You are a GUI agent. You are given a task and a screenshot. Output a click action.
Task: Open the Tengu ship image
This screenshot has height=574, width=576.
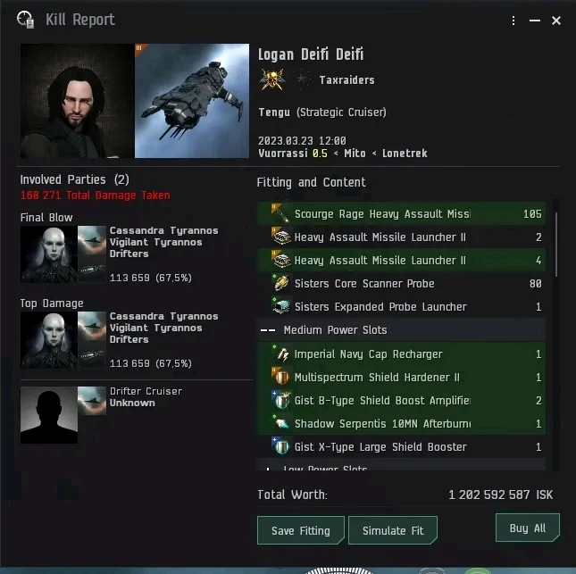192,101
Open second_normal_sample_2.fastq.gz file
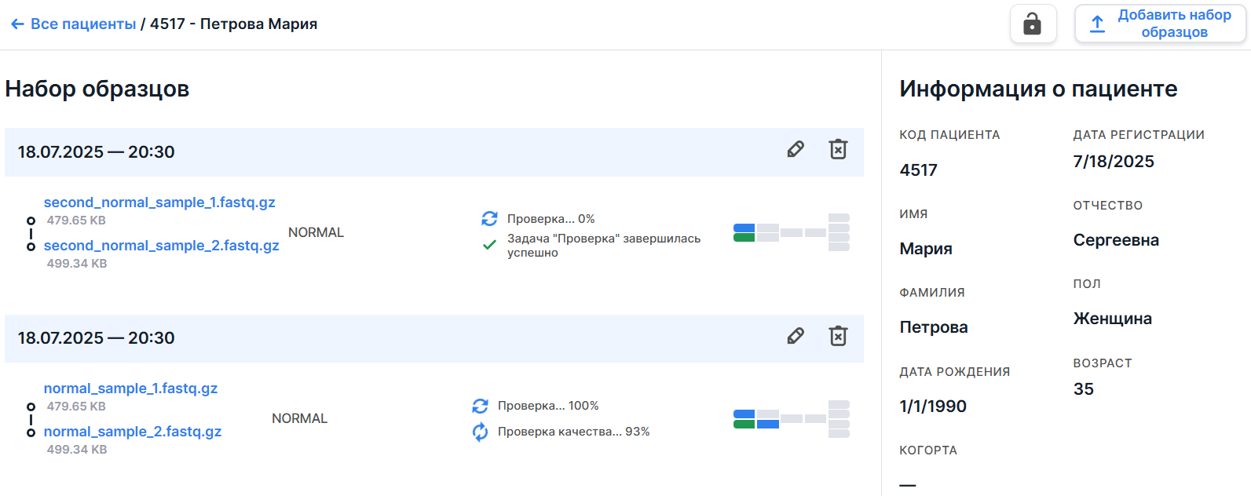1251x496 pixels. coord(161,246)
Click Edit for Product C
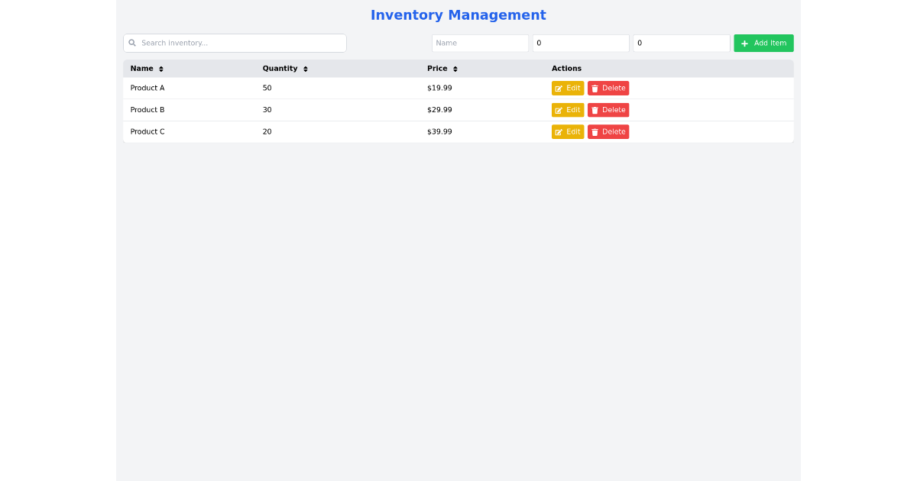This screenshot has width=917, height=481. (x=568, y=131)
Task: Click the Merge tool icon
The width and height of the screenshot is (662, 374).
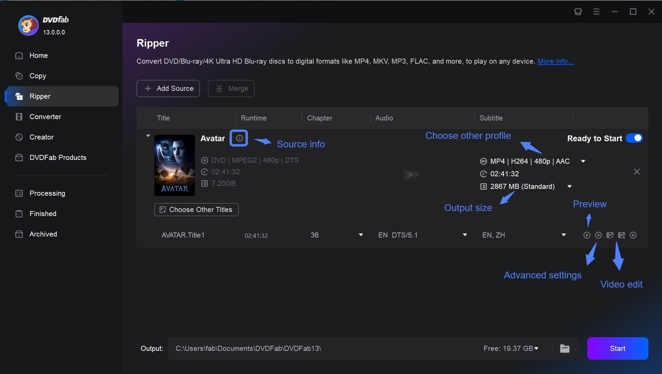Action: [x=220, y=88]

-----

Your assignment: Pictures aside, reproduce all of the data exactly.

Task answer:
You are a GUI agent. You are given a task and a screenshot. Output a click action.
Task: Open the Tengu ship image
This screenshot has height=574, width=576.
192,101
Open second_normal_sample_2.fastq.gz file
1251x496 pixels. coord(161,246)
Click Edit for Product C
This screenshot has width=917, height=481. (x=568, y=131)
Task: Click the Merge tool icon
The width and height of the screenshot is (662, 374).
Action: [x=220, y=88]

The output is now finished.